L'ÉQUIPEMENT DES PÂTURES EST PRIMORDIAL

Au cours de cet été 2014 très humide, « grâce à nos chemins et à une plus grande vigilance sur l'état des pâtures, nous avons pu pâturer sans que la production s'en ressente », assure-t-il. Comme d'ordinaire, grâce à une rigueur quotidienne, la traite a été menée à deux en à peine deux heures tout compris, et sans aller chercher le troupeau ! « Cela s'explique par le fait que nous ne changeons jamais le rythme des vaches, grâce à des horaires de traite très réguliers matin et soir.
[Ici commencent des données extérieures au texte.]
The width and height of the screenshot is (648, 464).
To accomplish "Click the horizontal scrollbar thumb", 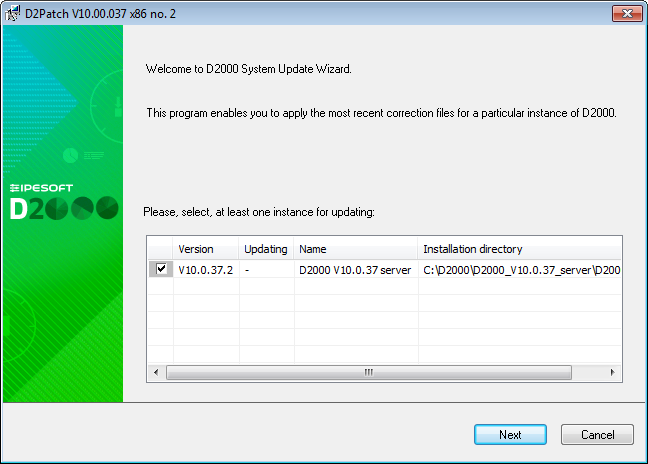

Pour traire de 17 h à 18 h 30, nous ouvrons les barrières à 16 h : les vaches ont l'habitude, elles regagnent seules l'aire d'attente de la salle de traite d'été. Même depuis les pâtures les plus éloignées, à presque 2 km. »

CATHERINE REGNARD

Les vaches remontent matin et soir en autonomie à la salle de traite d'été. Parmi elles, un taureau - il passe en salle de traite et y reçoit du concentré - simplifie la conduite de la reproduction au pâturage, pour un quart du troupeau. Car les trois quarts des vaches et génisses sont inséminées (par l'éleveur) à la stabulation entre octobre et avril. Avec l'aide, depuis l'hiver dernier, d'un système de détection des chaleurs basé sur leur activité (déplacements, rumination) : il a simplifié la surveillance et permis « de ne manquer aucune chaleur ».

La maîtrise de la qualité du lait (100 000 à 150 000 cellules) résulte d'une action immédiate (traitement au tarissement, réforme) sur toute vache dont les résultats au contrôle laitier dérapent, et d'une hygiène de traite systématique. « Aucune vache n'est écartée, nous trayons tout le troupeau », souligne Benoît Marmier.